Uncertainty Quantification and Inverse Problems
Our research group works in the field of Uncertainty Quantification and Inverse Problems. Our team, at the School of Engineering Science, is part of the Centre of Excellence Inverse Modelling and Imaging (2018-2025) granted by the Academy of Finland. Other partners of the consortium are University of Helsinki, Aalto University, University of Eastern Finland, University of Jyväskylä, University of Oulu, Tampere University, and Finnish Meteorological Institute.
Inverse problems appear in several fields, including medical imaging, image processing, mathematical finance, astronomy, geophysics, nondestructive material testing and sub-surface prospecting. Typical inverse problems arise from asking simple questions "backwards". For instance, the simple question might be "If we know precisely the structure of the inner organs of a patient, what kind of X-ray images would we get from her?" The same question backwards is "Given a set of X-ray images of a patient, what is the three-dimensional structure of her inner organs?" This is the inverse problem of Computerized Tomography, or CT imaging.

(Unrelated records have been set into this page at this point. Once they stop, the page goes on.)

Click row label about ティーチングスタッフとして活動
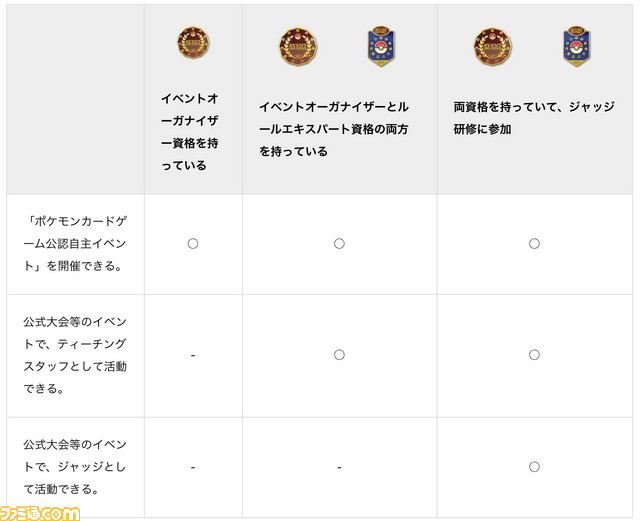The image size is (640, 521). click(x=75, y=355)
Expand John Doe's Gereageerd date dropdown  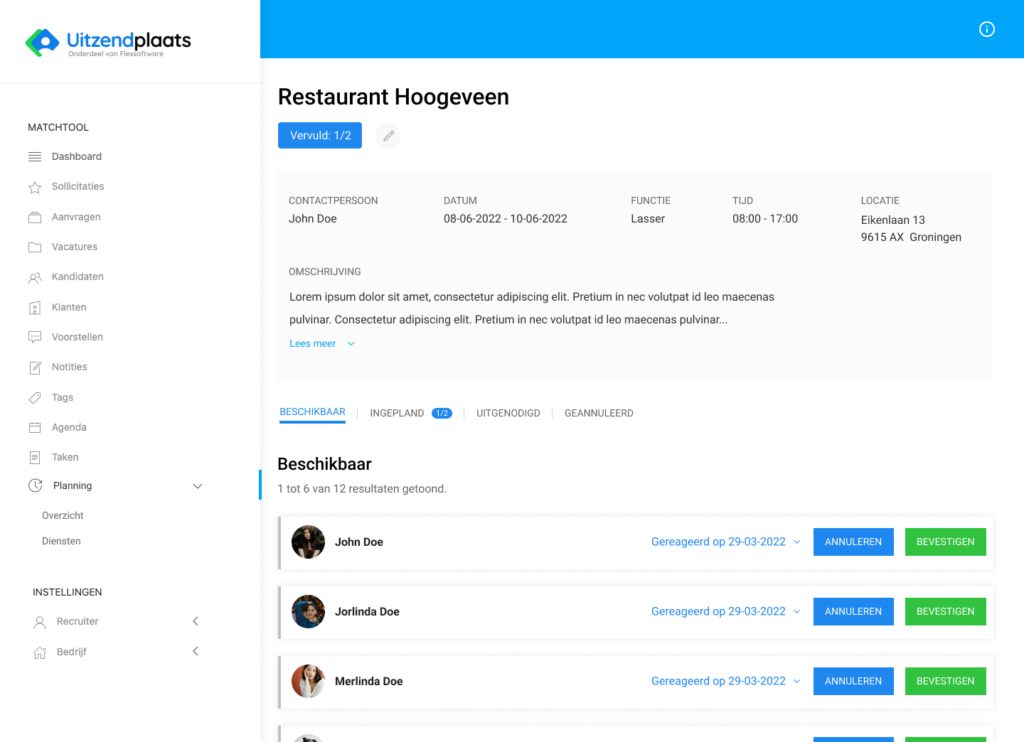[x=797, y=542]
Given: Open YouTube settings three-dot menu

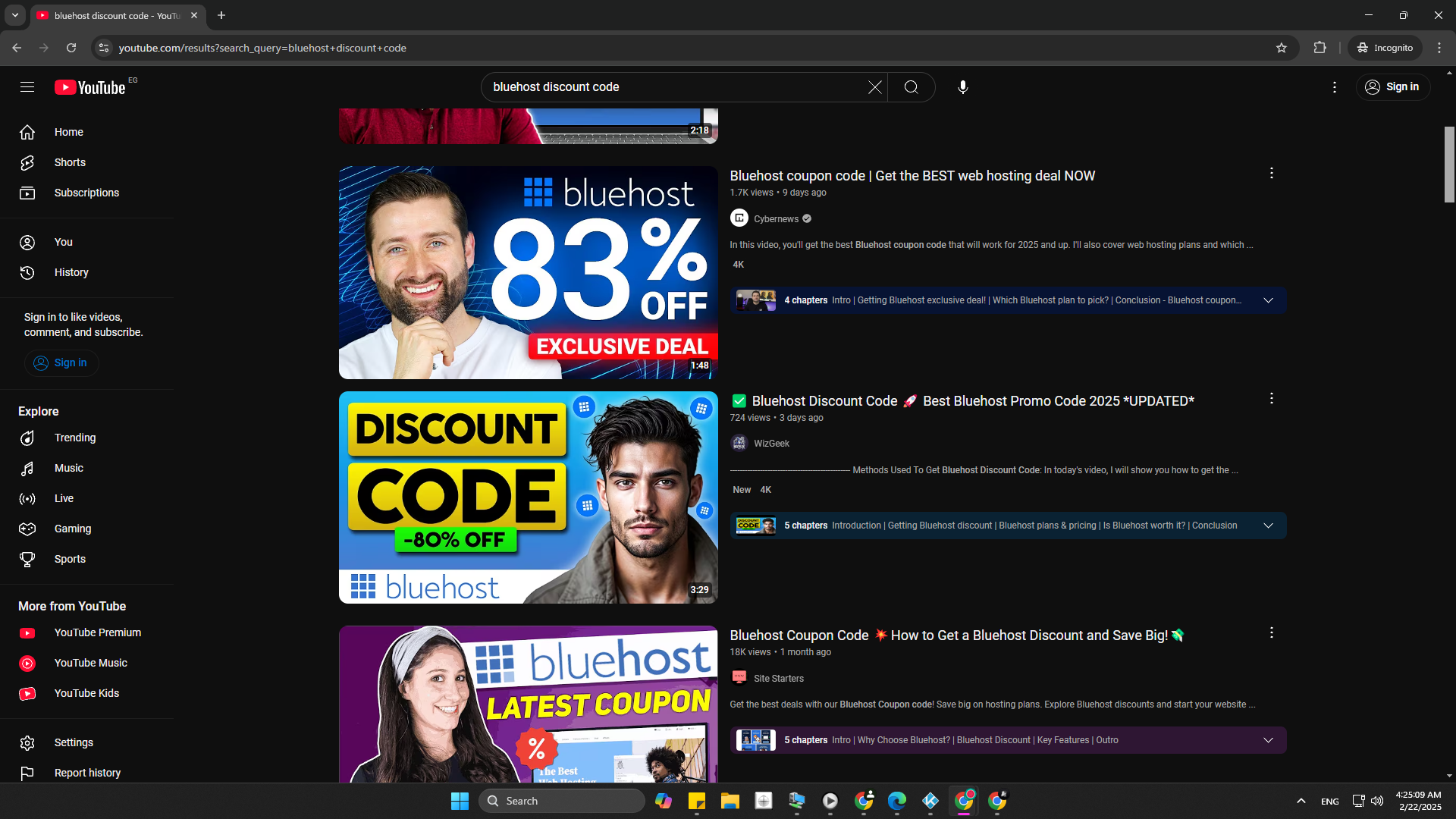Looking at the screenshot, I should [x=1334, y=87].
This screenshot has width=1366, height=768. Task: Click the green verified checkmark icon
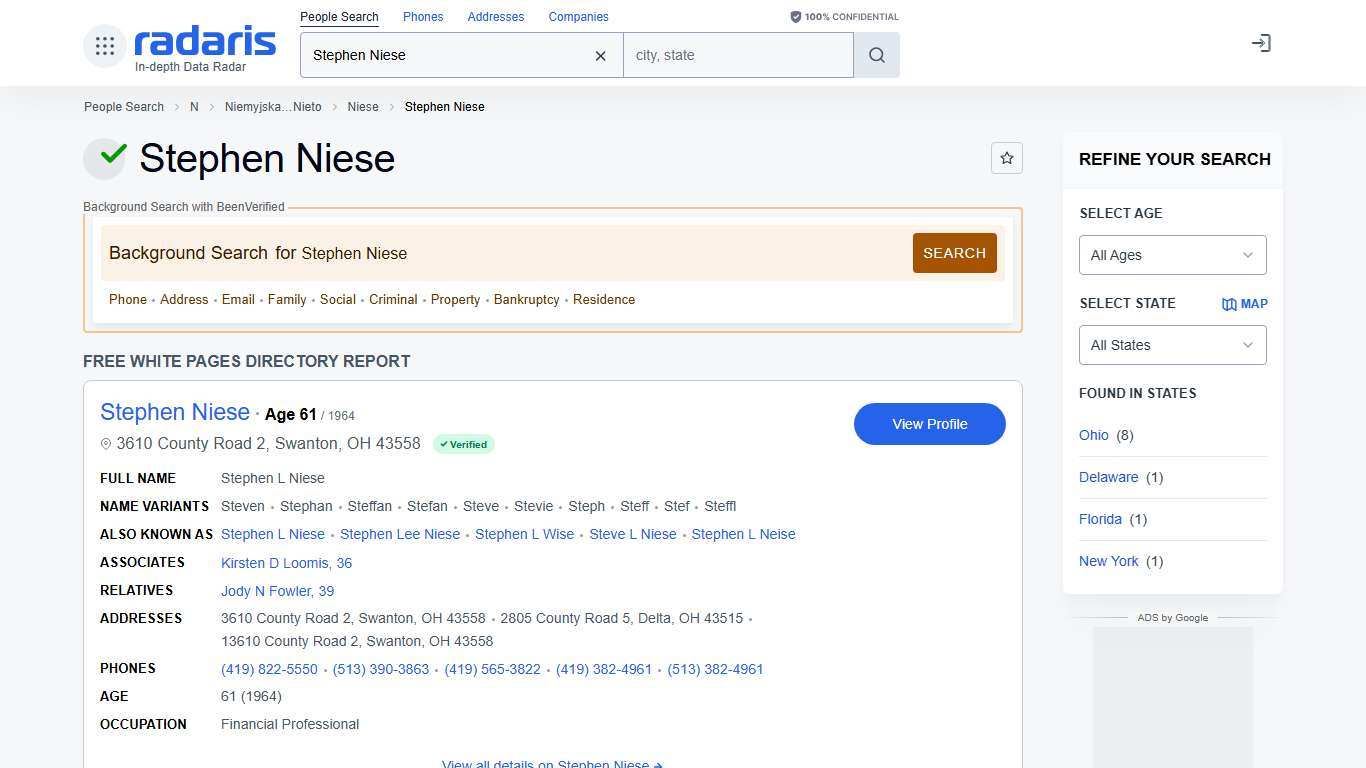tap(105, 157)
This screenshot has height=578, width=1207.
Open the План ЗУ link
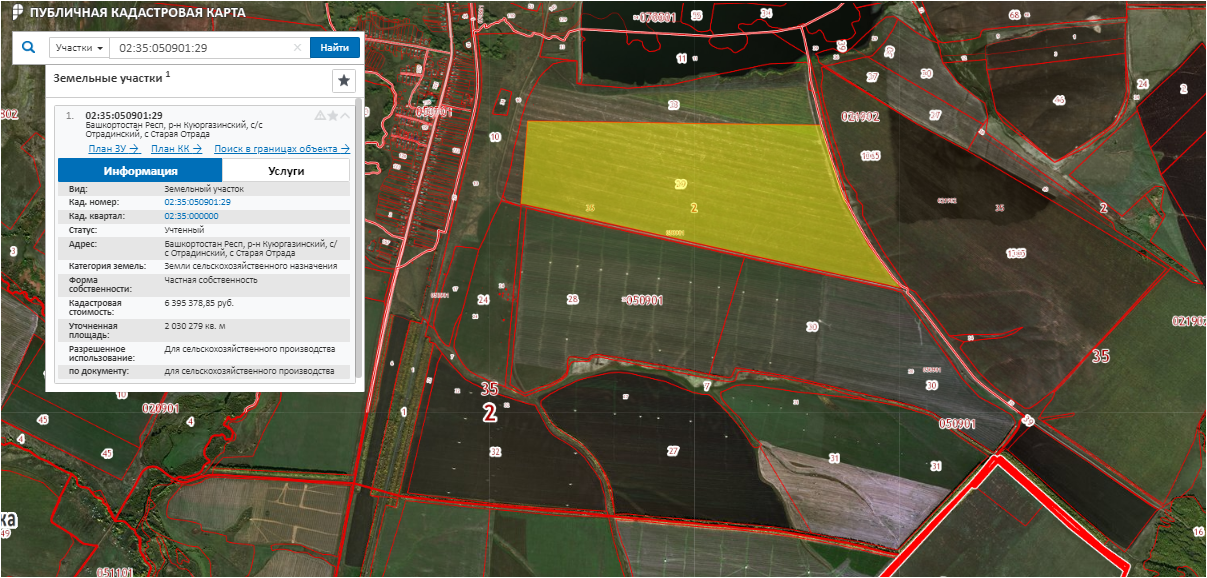coord(113,149)
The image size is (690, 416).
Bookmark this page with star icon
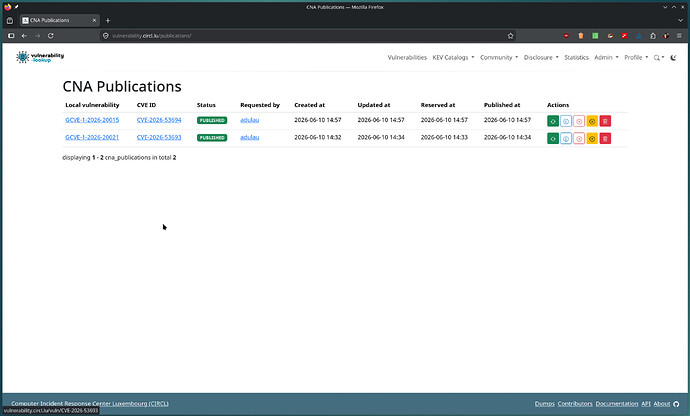coord(510,36)
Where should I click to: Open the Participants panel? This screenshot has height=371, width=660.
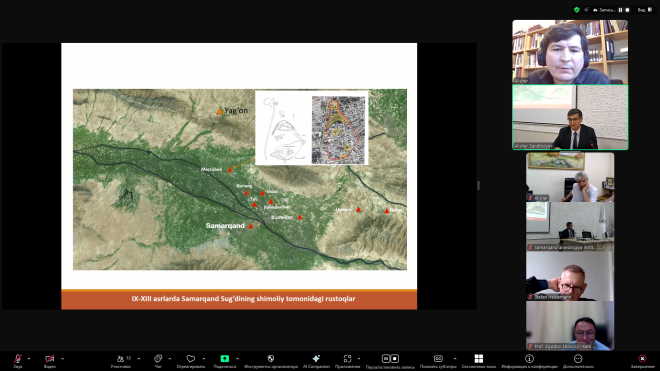pos(121,360)
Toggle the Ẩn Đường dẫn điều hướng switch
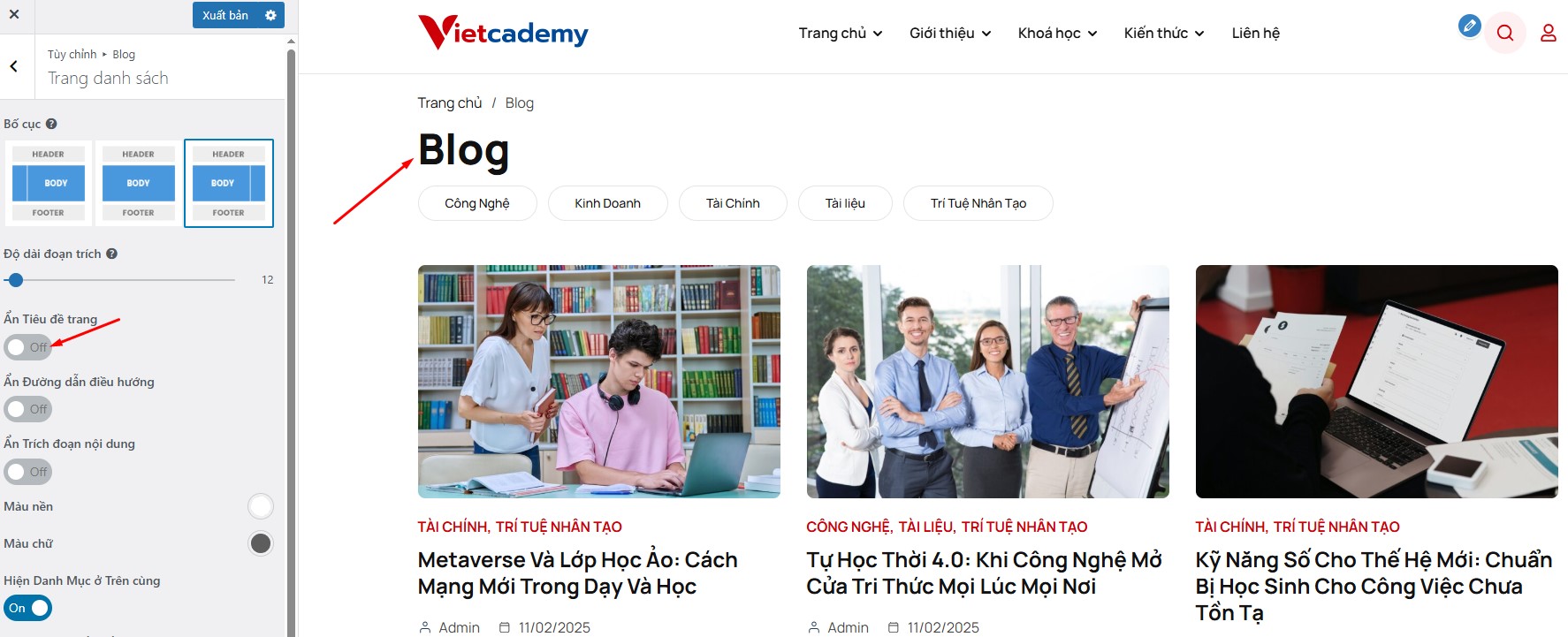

Usually the inverse problem is more difficult than the simple question that it reverses. Successful solution of inverse problems requires specially designed algorithms that can tolerate errors in measured data. Our research group focuses on uncertainty quantification in inverse problems. We specialise in the specific field of Bayesian statistical inverse problems, which is the effort to address real-world inverse problems as Bayesian statistical estimation problems. We study how statistical errors in measured data propagate to solutions within the complex mathematical models of inverse problems.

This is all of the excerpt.